The main idea of the Distributed Acoustic Sensing (DAS) System at San Andrea Fault is to provide high-quality and densely recorded data for earthquake monitoring, source locating purpose. The Utility of seismic data can be greatly increased if noise level is removed. A good qualification and understanding of noise levels is a first step at reducing noise level in seismic data.

What it does

In this study, we have three main objectives. First, we intend to employ a standard method (probabilistic power spectral densities [PPSD] method; McNamara and Buland, 2004) to calculate DAS ambient noise level for a direct comparison to the standard Seismological models (new low noise model [NLNM] and new high noise model [NHNM]; Peterson, 1993); Second, we utilize the PPSD results to differentiate good channels from bad channels using supervised learning method (support vector machine [SVM]); Third, we show the bad channel removal effect using an Earthquake recording as an example. Moreover, we compare the earthquake PPSD spectrum with the PPSD noise level to see the potential of event detection in the PPSD domain if time allows.

How I built it

PPSD Method

The standard method for quantifying seismic background noise is to calculate the noise PSD. To have the seismometer results as a benchmark for understanding DAS noise level, we adopted the implementation of the PSD method described in Peterson (1993).

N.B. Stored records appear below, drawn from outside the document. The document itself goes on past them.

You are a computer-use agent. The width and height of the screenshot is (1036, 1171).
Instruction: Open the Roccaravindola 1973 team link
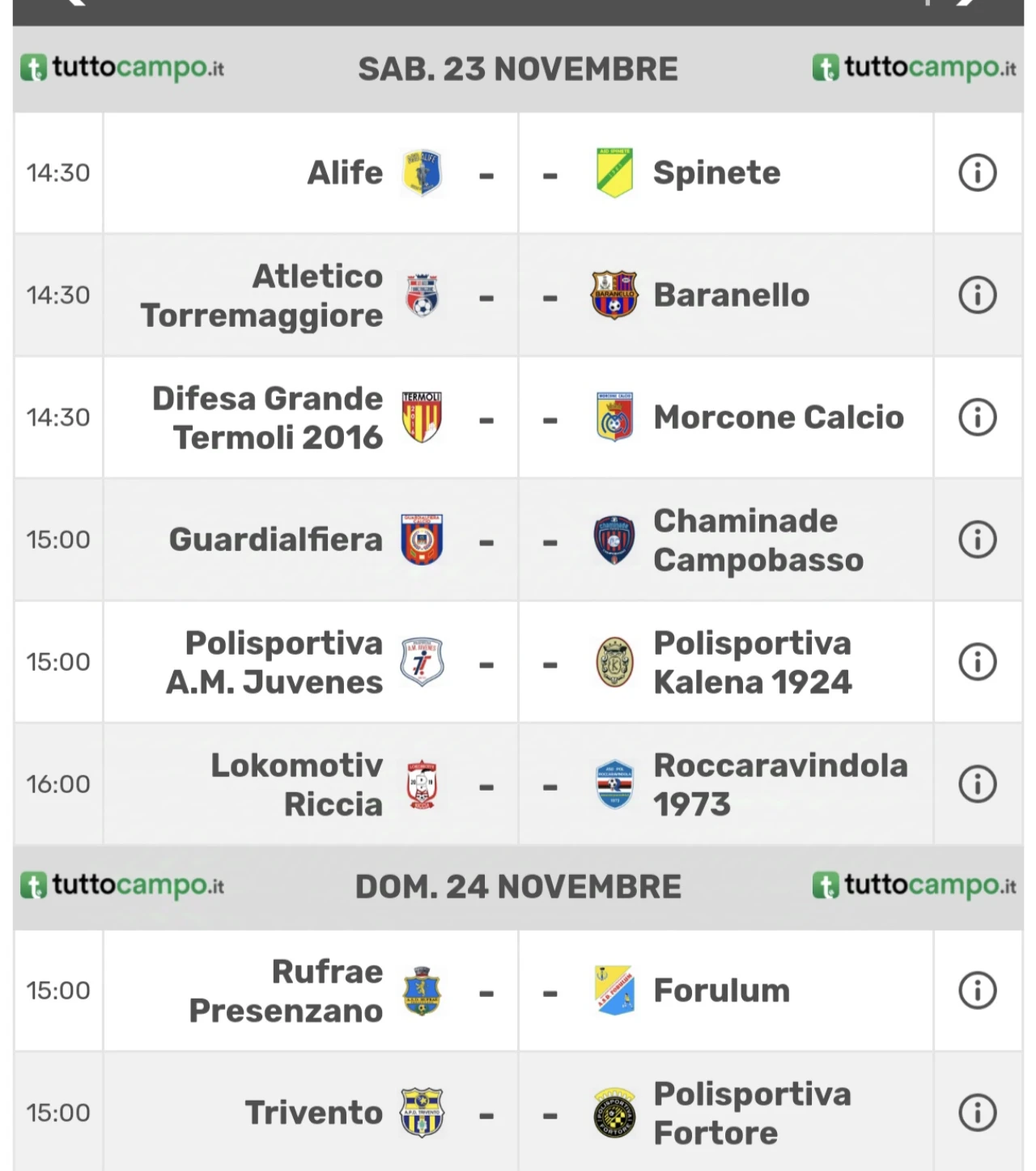(x=780, y=784)
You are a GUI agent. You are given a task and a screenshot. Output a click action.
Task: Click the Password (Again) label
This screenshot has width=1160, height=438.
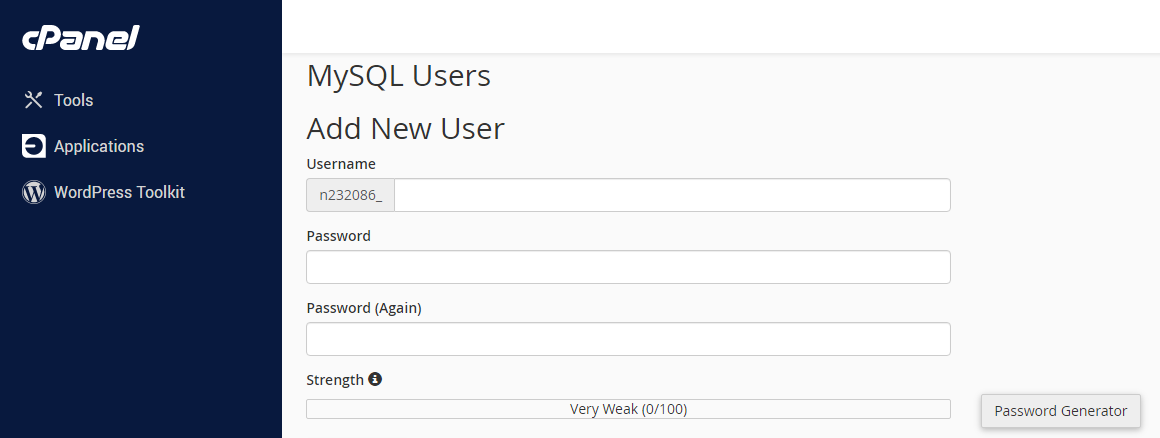coord(364,308)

Most of the time DAS records continuous data. For preprocessing, we parse continuous time series, for each DAS channel, into 10-minutes time series segments, overlapping by 50% and distributed continuously throughout the day. The point of overlapping time series segments is to reduce variance in the PSD estimate (Cooley and Tukey, 1965). In order to minimize long-period contamination, the data are transformed to a zero mean value such that any long-period linear trend is removed by the average slope method. If trends are not eliminated in the data, large distortions can occur in spectral processing by nullifying the estimation of low-frequency spectral quantities. To suppress side lobe leakage in the resulting FFT, a 10% cosine taper is applied to the ends of each truncated and detrended time series segment. Tapering the time series has the effect of smoothing the FFT and minimizing the effect of the discontinuity between the beginning and end of the time series. The time series variance reduction can be quantified by the ratio of the total power in the raw FFT to the total power in the smoothed filter (1.142857) and will be used to correct absolute power in the final spectrum (Bendat and Piersol, 1973).

To estimate the true variation of noise at a given DAS channel, at each period slice, we calculate the probability distribution of DB values. We end up having PPSD results for all DAS channels. The PPSD we implemented follows the same standard as McNamara and Buland (2004) do for processing the seismometer data.

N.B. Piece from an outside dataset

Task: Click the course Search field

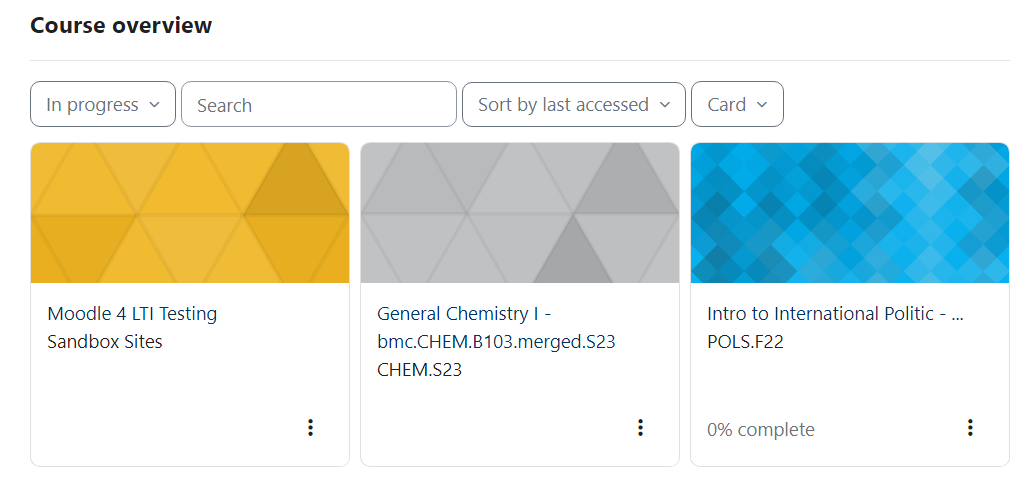Action: point(318,105)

Picking good channels with SVM method

After we get PPSD noise level results, we found that good channels and bad channels tend to behave very different in the PPSD domain (See an example of a good channel’s PPSD results and a bad channel’s results in the following two figures). It occurs to us to take advantage of the difference to pick good channels.

We transform the 2D results of the PPSD results for each channel to be a 1D vector as the feature. We manually labeled 900 hundreds channels as good or bad channels. We use 750 channels as the training set and the other 150 channels as the testing set to feed into the SVM algorithm. We end up having great accuracy: 1.00 for the training set, 0.99 for the cross validation results, 0.9621 for the testing-set results.

Bad channel removal in earthquake data

We are interested in learning how well the SVM method does on picking good channels. To inspect this, we use an earthquake data shown below as a testing example. From the comparison between the following two figures, we can see that SVM does a pretty decent job at removing the bad channels, especially at the two ends.

Challenges I ran into

First, the IO was very slow. And our code sometimes need optimization. The biggest challenge for us is the limited time for the project.

Accomplishments that I'm proud of

We gain a better understanding of the DAS noise level by comparing with the Seismometer's noise model using PPSD method. We can differentiate good channels and bad channels quantitatively by supervised learning of the PPSD results with a great accuracy. The PPSD results are potentially to detect earthquake data.